Artikel 6. Perspectievennota

  • 1. Het college biedt de gemeenteraad jaarlijks ter vaststelling een perspectievennota aan met een voorstel voor het beleid en de financiële kaders van de begroting voor het volgende begrotingsjaar en de meerjarenraming.

  • 2. Het college informeert de gemeenteraad daarnaast in de perspectievennota over de realisatie van de begroting (qua doelen en middelen) van de gemeente Woensdrecht in het lopende boekjaar.

  • 3. De perspectievennota bevat een uiteenzetting over de uitvoering en de bijstelling van het beleid en een overzicht met de bijgestelde raming van:

    • a.

      de baten en lasten per programma c.q. per kosten- en batencategorie;

    • b.

      de (beoogde) mutaties in toevoegingen en onttrekkingen aan reserves per programma;

    • c.

      het resultaat voor het lopende boekjaar en het meerjarenperspectief

  • 4. In de perspectievennota worden afwijkingen op de oorspronkelijke ramingen van de baten en lasten groter dan € 25.000,- en afwijkingen van de investeringskredieten groter dan € 50.000,- toegelicht. Afhankelijk van de bestuurlijke impact kan van dit uitgangspunt worden afgeweken.

Artikel 7. Informatieplicht

Het college besluit niet over:

  • a.

    het verstrekken van leningen, waarborgen en garanties en

  • b.

    het verstrekken van kapitaal aan instellingen en ondernemingen,

dan nadat de gemeenteraad is geïnformeerd over het voornemen en hiertoe in de gelegenheid is gesteld zijn wensen en bedenkingen ter kennis van het college te brengen.2

Artikel 8. EMU-saldo

Wanneer het Rijk de gemeente bericht dat alle gemeenten samen het collectieve aandeel van gemeenten in het EMU-tekort, bedoeld in artikel 3, zesde lid, van de Wet houdbare overheidsfinanciën, hebben overschreden, informeert het college de gemeenteraad of een aanpassing van de begroting nodig is.
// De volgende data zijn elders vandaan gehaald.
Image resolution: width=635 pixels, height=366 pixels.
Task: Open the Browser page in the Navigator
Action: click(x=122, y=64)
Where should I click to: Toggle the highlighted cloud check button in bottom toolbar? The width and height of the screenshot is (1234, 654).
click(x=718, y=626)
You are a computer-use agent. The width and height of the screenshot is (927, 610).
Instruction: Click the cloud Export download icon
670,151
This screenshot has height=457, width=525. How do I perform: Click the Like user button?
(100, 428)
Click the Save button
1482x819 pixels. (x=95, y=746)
Als het college een aanpassing nodig acht, doet het college een voorstel voor het wijzigen van de begroting.3

Hoofdstuk 3. Financieel beleid

Artikel 9. Waardering en afschrijving vaste activa

  • 1. De immateriële en materiële vaste activa worden, onder aftrek van bijdragen van derden, lineair afgeschreven tot de ingeschatte restwaarde conform het in de bijlage afschrijvings-termijnen bij deze verordening, genoemde aantal jaren. Qua afschrijvingstermijn kan bij raadsbesluit worden afgeweken.
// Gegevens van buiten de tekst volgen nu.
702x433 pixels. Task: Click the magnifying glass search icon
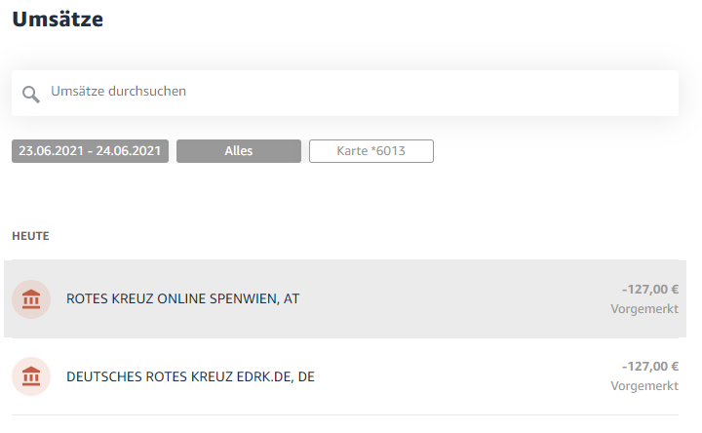31,94
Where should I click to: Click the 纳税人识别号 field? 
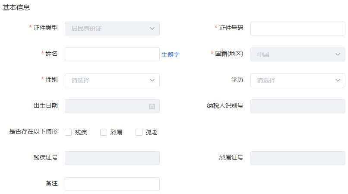[298, 106]
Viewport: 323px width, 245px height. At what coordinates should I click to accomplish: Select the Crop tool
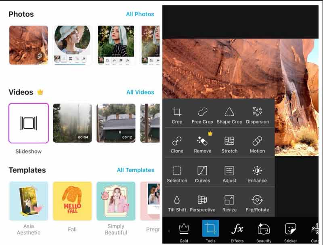point(177,115)
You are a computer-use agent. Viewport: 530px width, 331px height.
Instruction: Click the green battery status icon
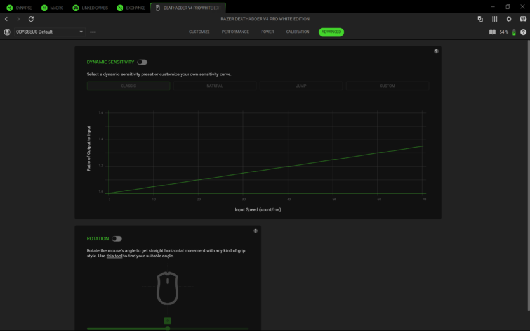514,32
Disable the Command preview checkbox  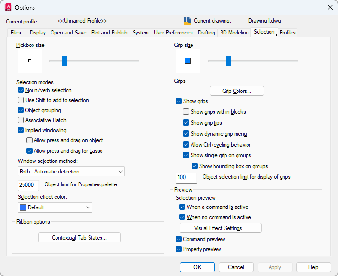coord(179,239)
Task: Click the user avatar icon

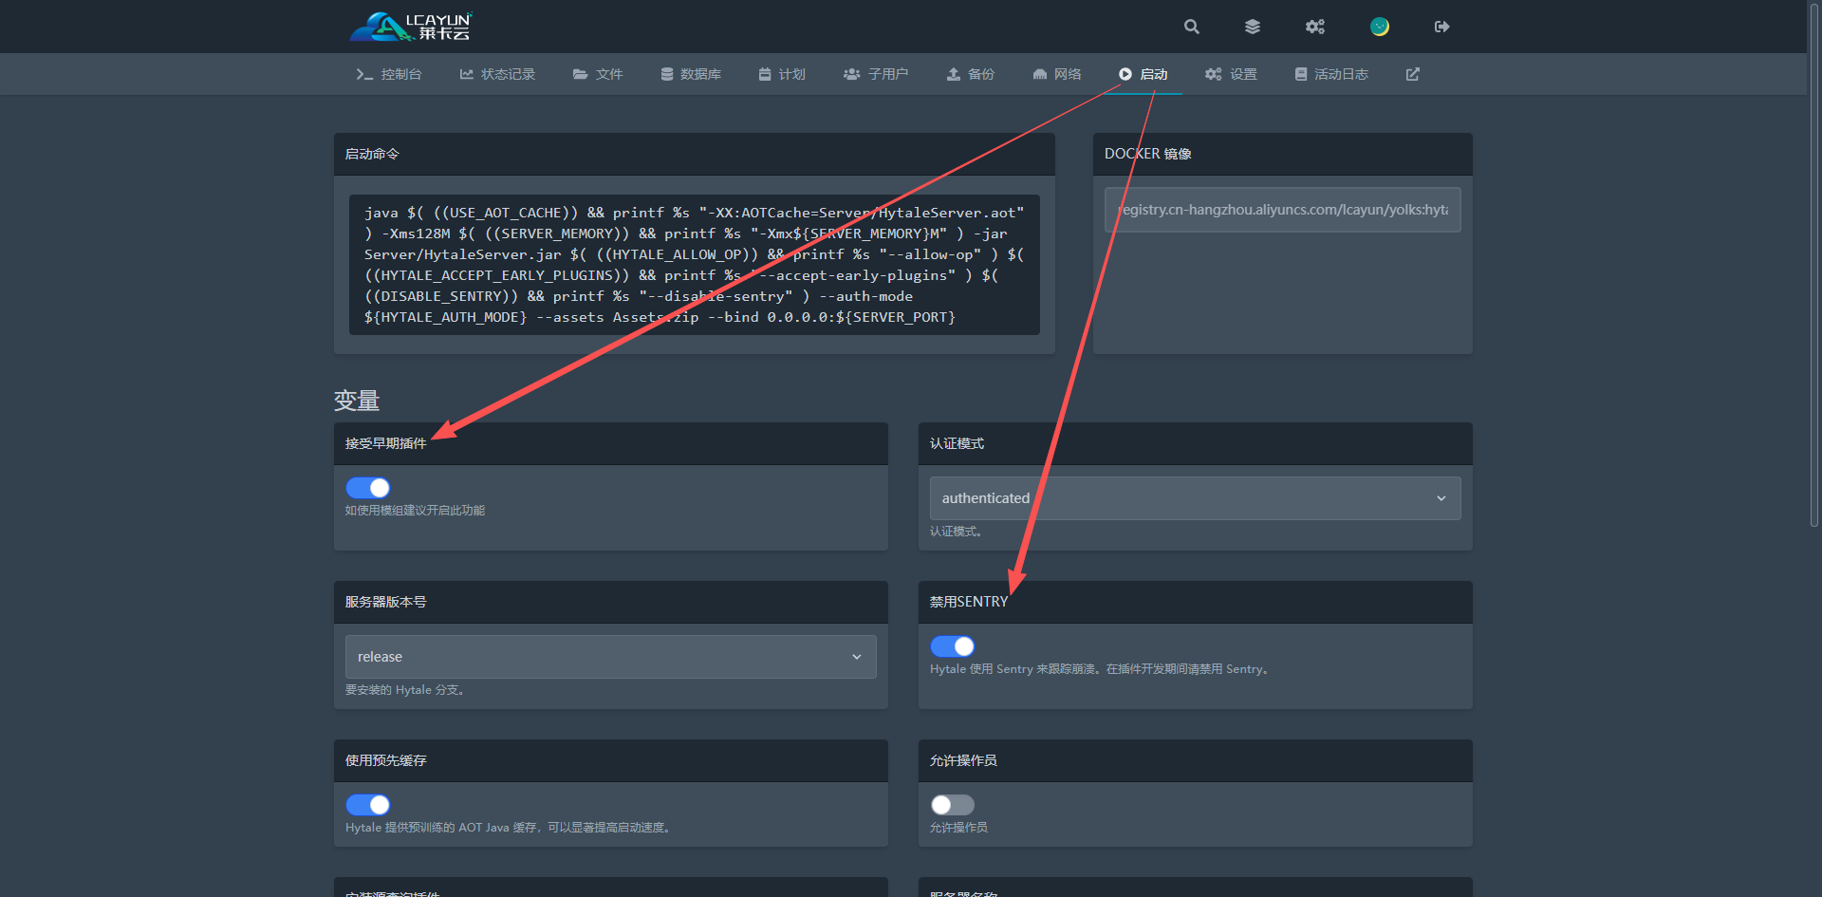Action: tap(1380, 27)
  • 2. Kosten voor onderzoek en ontwikkeling voor een bepaald actief en het saldo van agio en disagio worden lineair in 5 jaar afgeschreven.

  • 3. Kosten voor het afsluiten van geldleningen worden direct ten laste van de exploitatie gebracht.

  • 4. Activa met een verkrijgingprijs van minder dan € 10.000,- worden niet geactiveerd maar direct ten laste van de exploitatie verantwoord. Het voorgaande met uitzondering van gronden en terreinen. Deze worden altijd geactiveerd.

  • 5. Ten aanzien van de waardering van gronden en terreinen zijn de bepalingen vastgelegd in de Nota grondbeleid.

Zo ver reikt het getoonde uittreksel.